Tra le innovazioni più rilevanti emerge la ridefinizione della figura del preposto. Per questo ruolo viene definitivamente escluso l’utilizzo dell’e‑learning, imponendo la formazione in presenza o in videoconferenza sincrona. Parallelamente, l’aggiornamento diventa molto più serrato: la cadenza quinquennale lascia spazio a un obbligo biennale, segnando un cambio di passo che punta a garantire un presidio costante e non episodico delle competenze.

L’Accordo interviene con rigore anche sul fronte delle abilitazioni all’uso di attrezzature particolari, ampliando e precisando i requisiti per macchinari come carriponte, macchine raccogli‑frutta e sistemi CMM. Un’attenzione specifica è riservata agli addetti agli spazi confinati: i corsi svolti prima del maggio 2025 restano validi solo se pienamente coerenti con i nuovi standard; in caso contrario, l’intero percorso formativo dovrà essere ripetuto entro la fine del periodo transitorio.
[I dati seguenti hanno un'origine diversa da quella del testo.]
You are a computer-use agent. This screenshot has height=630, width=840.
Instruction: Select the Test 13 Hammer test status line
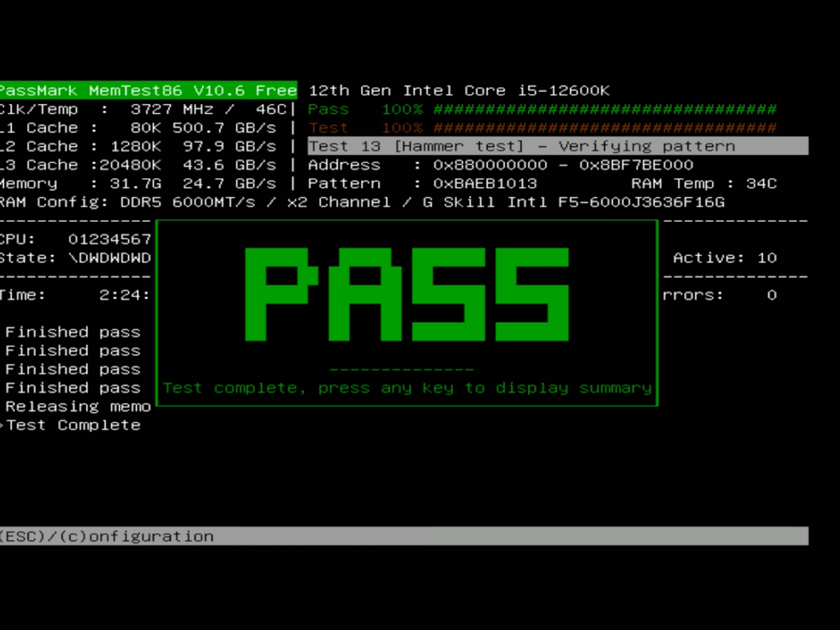[558, 146]
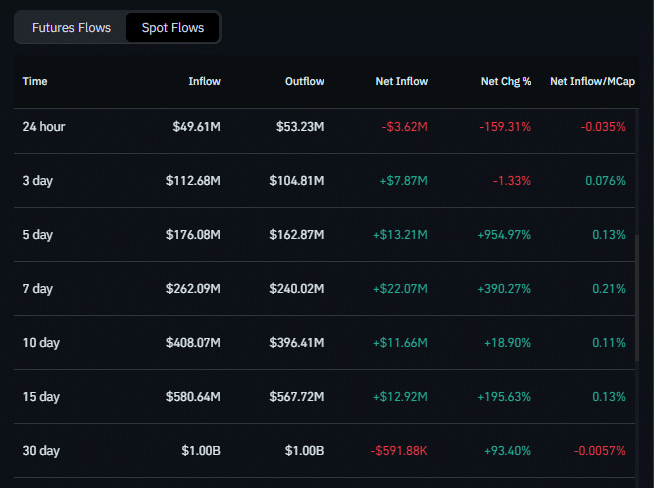Click the table's vertical scrollbar
The height and width of the screenshot is (488, 654).
point(637,295)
Dal maggio 2026, inoltre, l’erogazione della formazione sarà consentita esclusivamente ai soggetti espressamente individuati dalla norma: enti istituzionali, organismi paritetici, datori di lavoro e soggetti formatori accreditati. Per la formazione di base destinata a lavoratori, preposti e dirigenti rimane centrale l’accreditamento regionale, mentre per i corsi di specializzazione e i relativi aggiornamenti la soglia si alza ulteriormente, richiedendo non solo l’accreditamento ma anche un’esperienza documentata di almeno tre anni nel settore della sicurezza.
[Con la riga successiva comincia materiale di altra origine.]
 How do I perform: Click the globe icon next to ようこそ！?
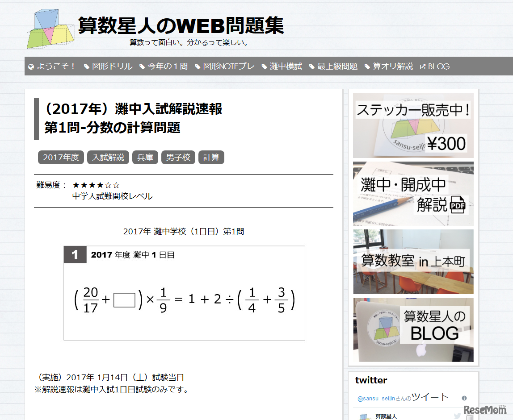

La riforma investe anche l’architettura amministrativa dei percorsi formativi, imponendo un fascicolo completo che includa un progetto didattico dettagliato, registri di presenza tracciabili, test finali con verbali e un sistema di monitoraggio dell’efficacia. Rimane invariato il limite massimo di trenta partecipanti per aula. Qualora il datore di lavoro scelga di svolgere direttamente la formazione, dovrà rispettare integralmente questi protocolli, avvalersi di docenti qualificati ai sensi del D.I. 06/03/2013 e conservare tutta la documentazione per almeno dieci anni.
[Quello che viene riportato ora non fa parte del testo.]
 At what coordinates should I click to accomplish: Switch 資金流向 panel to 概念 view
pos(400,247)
Il nuovo Accordo Stato‑Regioni non si limita dunque ad aggiornare un impianto tecnico, ma introduce una visione diversa della formazione: non più un adempimento formale, ma un processo continuo, verificabile e orientato alla qualità. Le aziende e i consulenti sono chiamati a utilizzare l’anno di transizione come un’occasione strategica per rivedere i propri piani formativi, riallineare procedure e responsabilità e garantire che, entro il 24 maggio 2026, la sicurezza sul lavoro sia sostenuta da competenze solide, aggiornate e realmente funzionali alla prevenzione.